Teaching technique, my first time, is a wonderfully challenging experience. This week we read Freud’s original technique papers which he wrote before he wrote about the structural model (id, ego and superego). The major premise of this paper is that we use our behavior to prevent us from remembering painful experiences. In essence, we do not change our relationships with our parents, for fear that if we were to examine the relationships then we would have to mourn the parent we wished we had, rather than pretend we have the parent we wished we did. Living in wishes, Freud’s version of neurosis, was postulated on the idea that if we could “remember” then we could “work through,” but our behaviors serve as a barrier to recollection and hence a “resistance”to further emotional growth. For example, some people become very obsessional, or focused on one part of human existence, such as food. This obsessional preoccupation serves as protection from feeling the pain of deprivation, but at the same time, turns other people off in that the obsessional neurotic tends to be a fairly boring individual. By contrast, hysterical folks, those who create a lot of drama in their lives, may be more lively, but they too are acting instead of remembering, so that they are not coping with their disappointments and failures, leading them to live in wishes. The expectation of being treated as if one is stupid, for example, is repeated in the therapeutic relationship as a way not to remember that one was demeaned as a child. One comes to see themselves as one with diminished capacity, rather than see that their family members were cruel to them. These notions of transference as a repetition to prevent memory, was started by Freud in this 1914 paper. Almost one hundred years later, I, as a clinician, still deeply appreciate this notion. Repeating is easier than remembering-simple and elegant.

4 Responses to ““Recollection, Repetition, and Working Through,” Freud-1914”

  1. Jon said

    Repeating is easier than remembering, and remembering is easier than reexamining (keeping with the alliterative theme). It might read more accurately, but scan less well to say that remembering is the first step to examination and exploration.

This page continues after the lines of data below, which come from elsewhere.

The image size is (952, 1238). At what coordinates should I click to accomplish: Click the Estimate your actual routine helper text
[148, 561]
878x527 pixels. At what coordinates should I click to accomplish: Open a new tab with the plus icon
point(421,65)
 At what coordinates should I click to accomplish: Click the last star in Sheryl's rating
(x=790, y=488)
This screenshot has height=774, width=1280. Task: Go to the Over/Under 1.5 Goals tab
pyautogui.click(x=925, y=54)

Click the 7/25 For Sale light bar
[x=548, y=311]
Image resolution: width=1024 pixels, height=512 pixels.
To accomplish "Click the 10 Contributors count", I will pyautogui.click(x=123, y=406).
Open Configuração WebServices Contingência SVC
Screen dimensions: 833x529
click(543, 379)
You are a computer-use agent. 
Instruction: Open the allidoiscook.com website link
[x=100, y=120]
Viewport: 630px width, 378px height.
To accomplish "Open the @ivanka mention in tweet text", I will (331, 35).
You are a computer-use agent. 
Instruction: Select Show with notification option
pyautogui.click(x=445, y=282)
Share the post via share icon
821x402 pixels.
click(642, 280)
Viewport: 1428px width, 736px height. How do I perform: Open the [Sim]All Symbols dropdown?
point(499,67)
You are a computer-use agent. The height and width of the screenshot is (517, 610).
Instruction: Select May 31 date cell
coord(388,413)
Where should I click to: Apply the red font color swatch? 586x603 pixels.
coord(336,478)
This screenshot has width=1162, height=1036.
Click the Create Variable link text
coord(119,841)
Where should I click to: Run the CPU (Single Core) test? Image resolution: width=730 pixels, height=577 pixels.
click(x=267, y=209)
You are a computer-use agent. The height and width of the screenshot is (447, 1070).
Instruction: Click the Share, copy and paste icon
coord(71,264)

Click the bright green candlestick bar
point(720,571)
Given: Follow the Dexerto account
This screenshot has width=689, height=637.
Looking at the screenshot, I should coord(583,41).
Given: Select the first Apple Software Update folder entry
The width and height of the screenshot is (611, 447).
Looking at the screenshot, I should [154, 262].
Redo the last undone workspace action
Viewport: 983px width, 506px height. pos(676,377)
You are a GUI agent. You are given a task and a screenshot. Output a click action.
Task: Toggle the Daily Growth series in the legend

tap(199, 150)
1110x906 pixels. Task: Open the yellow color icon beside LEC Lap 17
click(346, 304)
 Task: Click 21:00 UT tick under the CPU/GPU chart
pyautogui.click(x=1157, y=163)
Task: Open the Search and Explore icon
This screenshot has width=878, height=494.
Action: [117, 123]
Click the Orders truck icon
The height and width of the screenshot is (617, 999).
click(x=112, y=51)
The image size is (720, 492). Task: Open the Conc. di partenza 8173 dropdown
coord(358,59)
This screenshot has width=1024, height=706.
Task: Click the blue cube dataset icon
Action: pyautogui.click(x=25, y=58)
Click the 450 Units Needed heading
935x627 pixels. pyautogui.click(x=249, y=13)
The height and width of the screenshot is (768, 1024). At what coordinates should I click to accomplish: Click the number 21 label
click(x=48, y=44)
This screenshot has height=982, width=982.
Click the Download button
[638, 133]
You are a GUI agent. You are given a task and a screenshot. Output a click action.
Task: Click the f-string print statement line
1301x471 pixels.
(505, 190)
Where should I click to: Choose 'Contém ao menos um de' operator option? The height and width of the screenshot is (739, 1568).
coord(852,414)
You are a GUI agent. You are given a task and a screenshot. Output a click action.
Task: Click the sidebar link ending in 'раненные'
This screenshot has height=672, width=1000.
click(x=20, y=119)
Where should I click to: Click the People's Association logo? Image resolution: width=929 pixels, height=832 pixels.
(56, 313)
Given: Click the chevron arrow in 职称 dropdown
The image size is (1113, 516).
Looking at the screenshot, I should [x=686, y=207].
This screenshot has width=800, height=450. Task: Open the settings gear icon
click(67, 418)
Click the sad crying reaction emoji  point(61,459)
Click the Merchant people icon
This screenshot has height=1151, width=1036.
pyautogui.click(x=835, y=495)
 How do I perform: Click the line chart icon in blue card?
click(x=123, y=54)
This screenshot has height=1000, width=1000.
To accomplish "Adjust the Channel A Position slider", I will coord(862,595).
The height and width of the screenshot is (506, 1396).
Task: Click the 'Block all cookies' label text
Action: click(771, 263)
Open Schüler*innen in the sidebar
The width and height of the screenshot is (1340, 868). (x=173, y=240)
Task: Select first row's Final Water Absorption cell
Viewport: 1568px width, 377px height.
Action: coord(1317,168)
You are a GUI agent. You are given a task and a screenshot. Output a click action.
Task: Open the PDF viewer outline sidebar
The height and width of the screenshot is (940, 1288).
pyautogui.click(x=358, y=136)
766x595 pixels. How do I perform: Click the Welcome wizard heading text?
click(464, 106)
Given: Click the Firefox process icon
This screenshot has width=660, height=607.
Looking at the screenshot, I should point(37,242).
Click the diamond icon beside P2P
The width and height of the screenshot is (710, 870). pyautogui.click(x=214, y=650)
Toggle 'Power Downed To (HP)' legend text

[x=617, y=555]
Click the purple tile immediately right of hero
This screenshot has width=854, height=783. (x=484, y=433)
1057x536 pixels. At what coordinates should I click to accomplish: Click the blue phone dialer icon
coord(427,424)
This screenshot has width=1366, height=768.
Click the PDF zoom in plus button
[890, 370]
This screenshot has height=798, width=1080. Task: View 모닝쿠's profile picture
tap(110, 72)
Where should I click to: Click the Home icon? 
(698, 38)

    Thus, if I understand correctly, “living in wishes” (translate to the modern neurosis) is a way of hiding from reality that can be achieved through a mechanism of repetition. Repetition of a world that we would like, but not the world in which we live, without an understanding how to go from the world in which we live to that world we would like to have, is indeed a recipe for disappointment (at best) or disaster (at worst). As usual, being able to understand a problem is the best first step in solving that problem. Freud’s insights’ into the human mind were indeed seminal.

    • Shirah said

      Thanks, Jon. “A recipe for disappointment” is right on. As usual, the devil is in the details, so the nature of the wish, and thereby the disappointment is what makes human stories so compelling. Thanks again.

  2. Shelly said

    So once we understand the connection between our behaviors today and our parents’ treatment of us as children, what do we then do? How do we bring this to our day-to-day experiences and change our lives for the better? If we cannot change our interactions with our parents and families of origin in any way, how will this bring about change in our lives–simply by understanding the patterns we experienced as children (and perhaps continue to experience as adults)?

    • Shirah said

      This understanding makes us no longer seek out nurturing from parents who, for whatever reason, are not capable of such. We, then, like more thoughtful people, look to a more direct way of getting our emotional needs met, rather than doing the proverbial “head against the wall” experience, that so many of us do, expecting our parents to help us out when we have emotional needs. Thanks, as always.